Learning Is the Teacher
A sociologist reflects on his Harlem roots.
By Julian Euell
We get stuck on our paths when we are unable to reimagine our lives different than they are right now. I was 11 years old when everything changed.
My uncle Raymond took me out of Harlem to Croton-on-Hudson, New York — “upstate” to me. He introduced me to differences that made the difference. I spent that summer discovering art, Filipino and Japanese food, and a whole new American culture. On television I saw a very elderly Pablo Casals exuberantly conduct the New York Philharmonic. In a documentary I learned storytelling through art from Leonard Baskin. Later, after we returned home, I saw a Pablo Picasso retrospective at the Guggenheim. I discovered that people could have a life’s work, and I vowed to be like that, to compose a life of inquiry through the body, mind, and spirit.
On this trip upstate I also saw what other kids were doing. There, I was in a world more like the ones I saw on television shows like Leave It to Beaver and Father Knows Best. I was so surprised that other kids had bikes and pool tables, and that they seemed to know a lot about things I did not know about. These kids had very different childhoods than my black and Puerto Rican friends and me who were living in public housing projects.
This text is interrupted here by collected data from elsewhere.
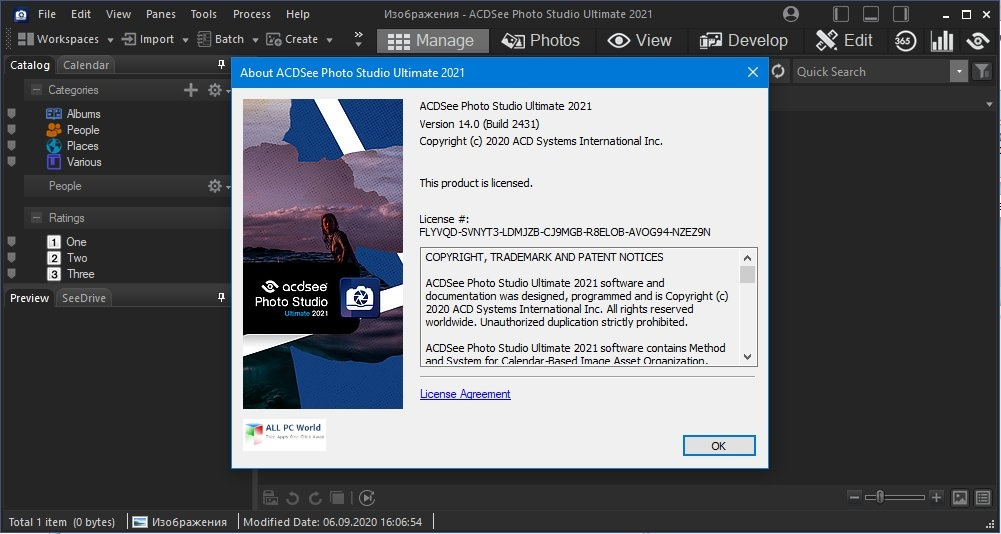Image resolution: width=1001 pixels, height=534 pixels.
Task: Toggle the tag marker beside Various
Action: pyautogui.click(x=12, y=162)
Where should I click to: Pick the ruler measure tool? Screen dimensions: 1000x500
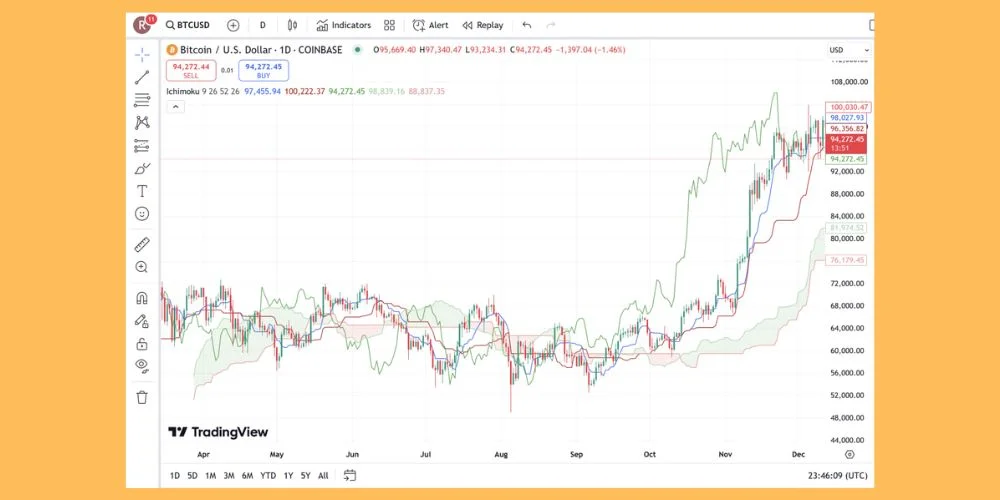[142, 244]
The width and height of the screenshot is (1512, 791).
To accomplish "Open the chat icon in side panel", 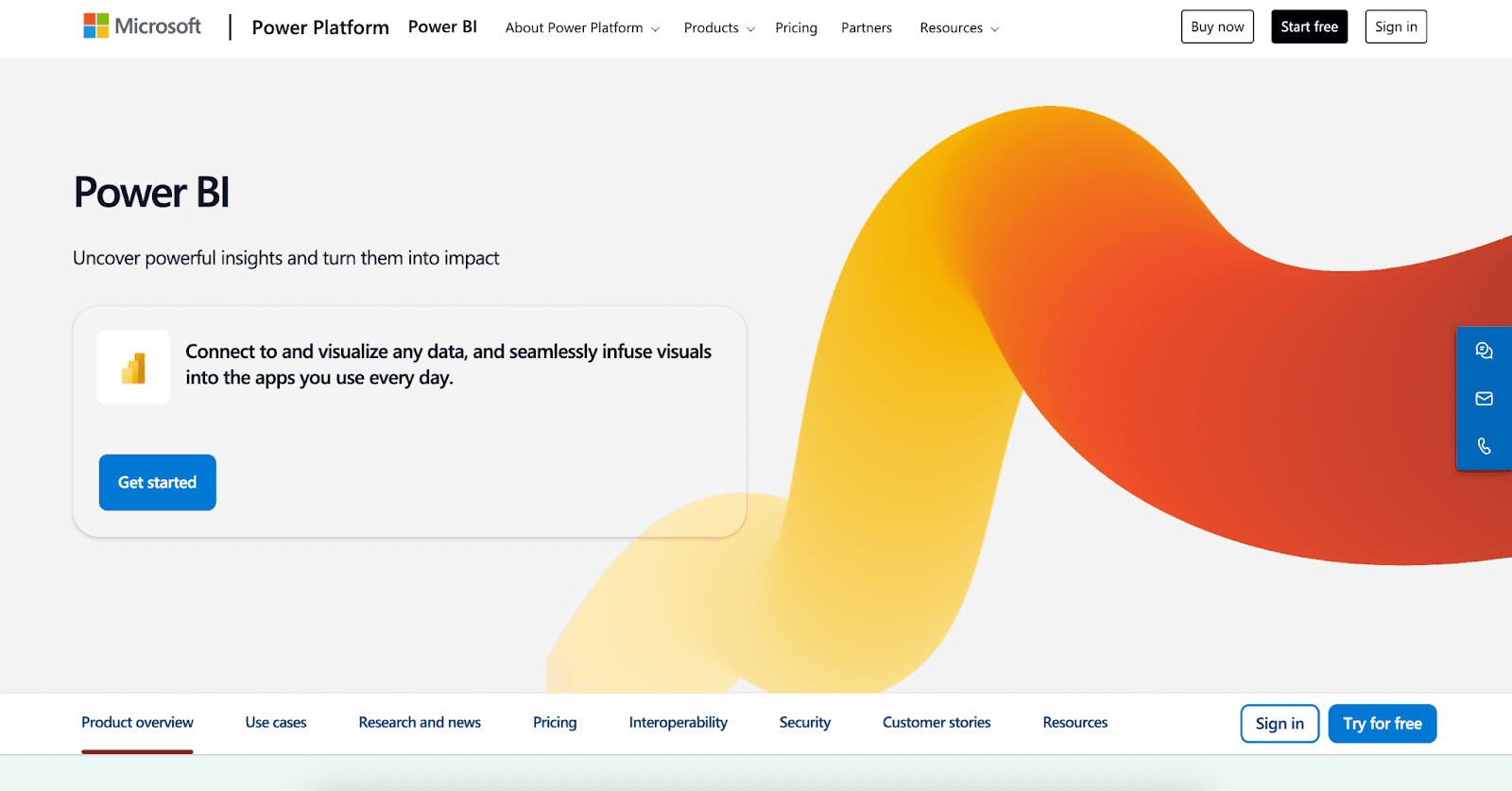I will [x=1484, y=351].
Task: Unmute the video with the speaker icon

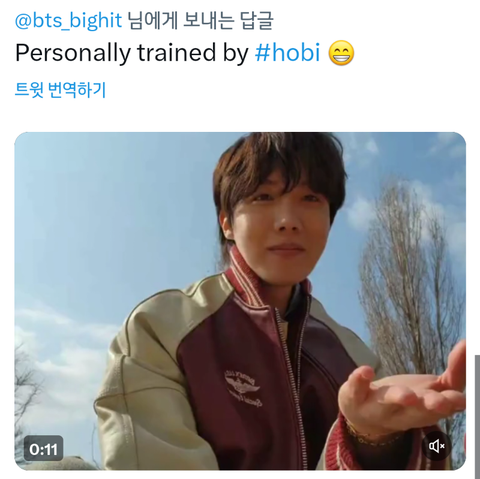Action: [437, 446]
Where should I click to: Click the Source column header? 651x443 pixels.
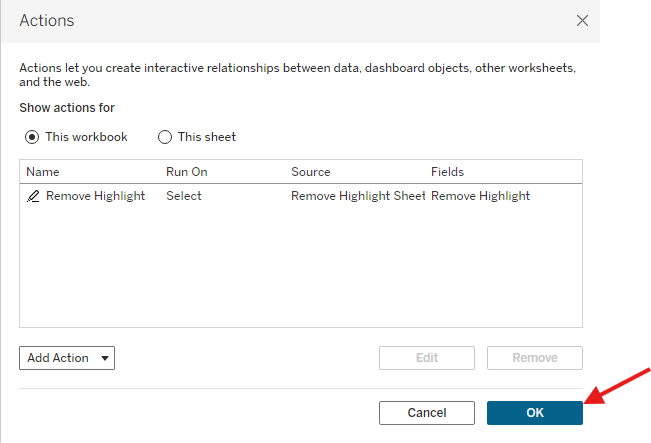(310, 172)
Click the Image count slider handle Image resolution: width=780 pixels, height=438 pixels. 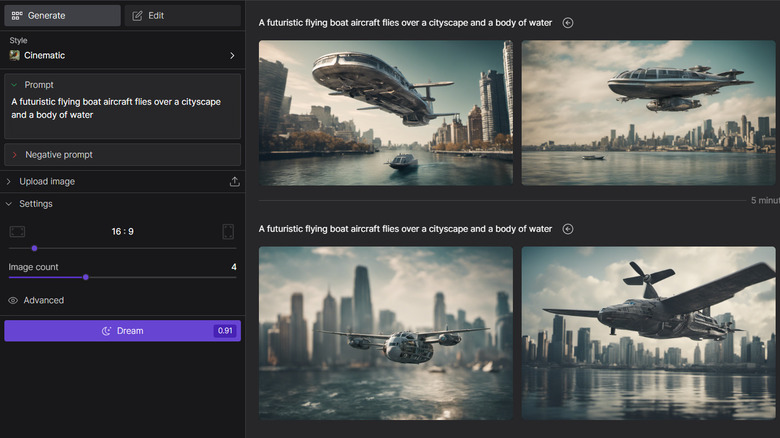[86, 277]
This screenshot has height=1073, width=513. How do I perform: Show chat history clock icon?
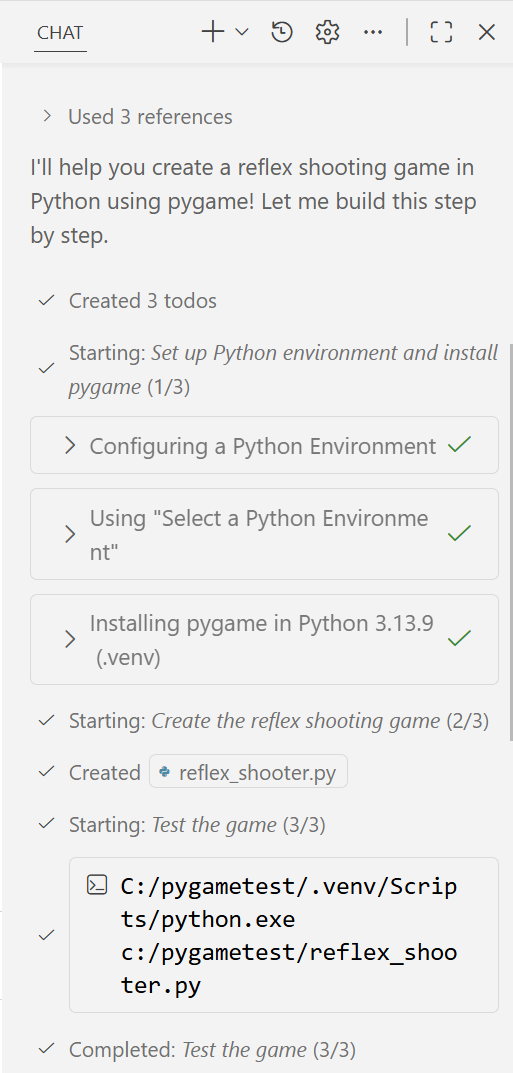point(282,32)
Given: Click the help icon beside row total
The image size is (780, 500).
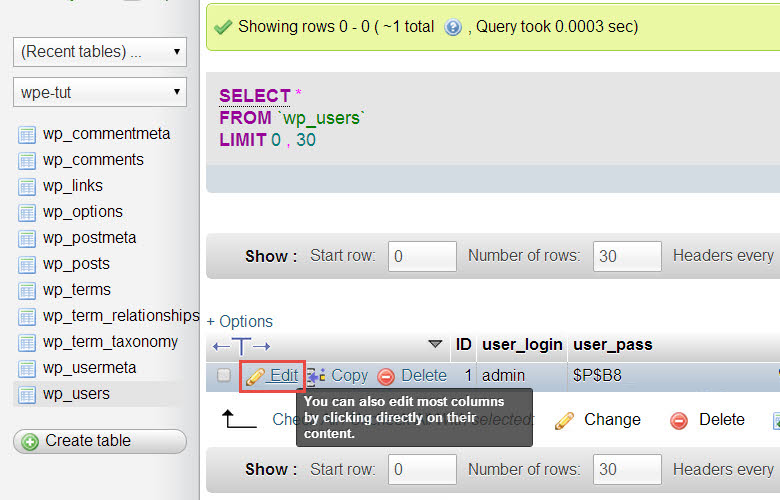Looking at the screenshot, I should coord(453,27).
It was my first lesson: doubt what you are told as truth and doubt what you think is your place. The status quo had changed. I saw beyond the gates and the gatekeepers — beyond who I thought I was to who I could become.
By the time I was 14 I had decided I would learn as much as I could about how people thought and behaved. This desire partially came from living in a neighborhood that had a lot of working poor, people who were underemployed and people who would go for months or years without being able to find work. I saw self-educated scholars who learned to learn without schools or in spite of the caliber of the schools they attended. By the time Malcolm X was walking the neighborhood up the street from me, I had developed more awareness than perhaps a young boy should have.
I was reading a lot and taking photographs of my neighborhood. My dream then was to create pictures like Gordon Parks, an African American photographer who worked for a magazine called Life. And any time I could, I listened to and watched my father practice his music. He played bass for a living in Greenwich Village jazz clubs. I watched him practice persistently. I watched my uncle paint and draw insistently. I watched how their movement of color and sound required both devotion and risk.
To risk, I learned from them, is to develop intentions but not conclude; to submit but not give up; to demand without rigidity. No matter which path I chose, it was all about becoming more daring. I would embrace possibilities. I would risk everything and compose a life that was not what was designed for a black boy/man. I could push the expectations because they were not humane expectations.
In college I was encouraged to make connections between art, intellect, and body. Imagination became more important than memory. Inquiry for the sake of inquiry was the heart of life. When I began to teach I began to learn how integral are teaching and life practice. They nourish one another. They are seamless.
The development of capacity exists in opposition to incapacitation. Every day I realize that life is brilliant. It is always proposing opportunities for artfulness, for rigor, and for surprise. It allows one to savor the sour in the sweetness, the beauty in the ugly, the abstract in the concrete, and the insider in the outsider.
Those early years in Harlem, rather than weakening me, they challenged me. They provoked imagination and practice — in the tempering of my body as a martial artist, in the craft of cooking, in the photography and music I explored, and in the translation of learning into teaching and teaching into learning.
Editor’s note: Julian Euell has been teaching sociology at Ithaca College for more than 37 years. He teaches courses in cultural sociology, environmental sociology, and visual sociology. He considers himself a lifelong learner, hoping to gain wisdom along the way.